There may not be a more exhausting exercise than fastidiously tracking the developments of MoviePass—even if limited to the past week. The too-good-to-be-true subscription service has time and again proved to be, yes, too good to be true, changing the core of its business with reckless abandon. In the past 10 days alone, MoviePass had its app crash, blocked users from seeing the new Mission: Impossible, and raised its subscription fee. Then, Monday morning brought yet another change in policy, with a pronouncement that, ostensibly, could briefly right a ship that seemed as destined to sink as the Titanic.
MoviePass announced that it will no longer increase its monthly fee from $10 to $15, as was previously unveiled last week, not long after the service’s mobile app essentially crashed and the company was forced to take a $6 million emergency loan just to stay afloat at the end of July. (MoviePass is pretty much the “This Is Fine” meme in corporate form.)
The new new service, is as follows: Users will pay $10 and be able to see three films per month, with a fourth ticket getting a two- to five-dollar discount. In a corresponding move, surge pricing—which added an extra fee for the biggest blockbusters when they were first released—will be discontinued and users will no longer be required to take a picture of their ticket stub. All of these proposed changes will go into effect on August 15.
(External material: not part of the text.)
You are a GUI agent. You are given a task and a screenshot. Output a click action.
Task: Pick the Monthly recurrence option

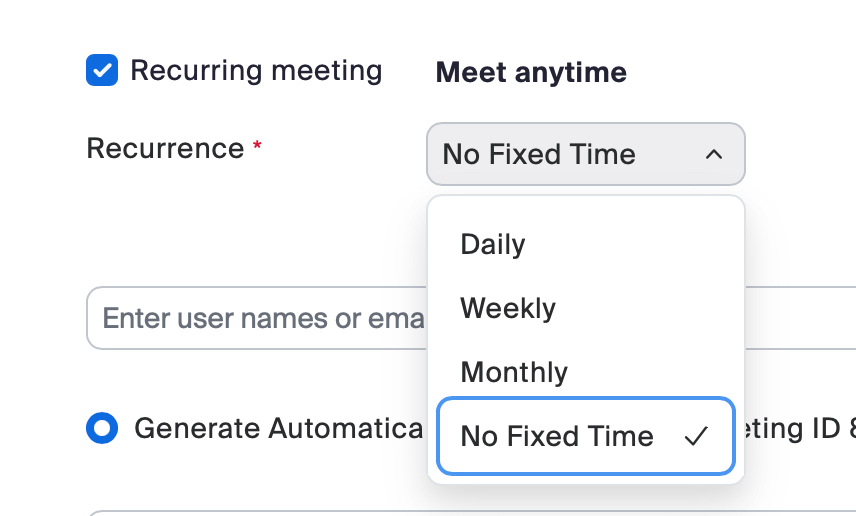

The new(est) line of thinking, as MoviePass CEO Mitch Lowe laid out in a press release, is to cater to the roughly 85 percent of subscribers who see three or fewer films a month. Put simply: They can keep their core customer base happy by not raising the monthly fee, and avoid as quick a burnout of cash in the process. “[The majority of the customer base] will not be affected at all by this program, and even better, they’ll stop hearing MoviePass is going out of business,” Lowe said.
The question is, uh, will they? It’s not that MoviePass’s customers are hoping the company tanks—the service has been a boon for those who don’t want to wait for that movie to land on HBO Go and lessened the guilt associated with seeing so-bad-it’s-good flicks in a theater. For instance, Friday’s release of The Meg feels like a perfect, made-for-MoviePass, late-summer blockbuster, joining other made-for-MoviePass disasterpiece legends like 2017’s The Snowman and this year’s Gotti. But being a MoviePass subscriber in 2018 comes with the caveat that everything could fall apart at the seams at any moment. The company has continuously butted heads with AMC, one of the two biggest theater chains in America alongside Regal—AMC has responded by launching its own subscription service that’s, admittedly, a great deal for any cinephile who lives close to one of its locations. (It also includes 3D and IMAX options, if you’re into that sort of thing.) Befuddled economists have explained that the MoviePass business model is untenable—perhaps the latest service changes just mean the company will be bleeding out slower than before. Does this seem like the tweet of a business that’s thriving, or one that’s having an existential crisis?
Whatever happens to MoviePass specifically, it does seem like the subscription model it birthed will continue to live on in ways that are more fruitful and economically stable, through the likes of rival services like AMC Stub A-List and Sinemia (how long will it take Regal decide to give a subscription service a shot?). Not that MoviePass can’t figure it out for itself: Maybe this new model is actually the company’s best way forward, especially if it really doesn’t affect the majority of its subscriber base.
Personally, I’m sticking with MoviePass—if only because it (rather smartly, in retrospect) convinced me to pay $90 upfront for a yearlong subscription. I’ve got a few months left to see whether the company finds some modicum of stability, changes its service another seven times, or spectacularly crashes altogether. For the time being, MoviePass is living life as a Mad Max war boy: It lives, it dies, it lives again. So long as we can still swipe the card a few times a month to see movies, we might as well enjoy the ride.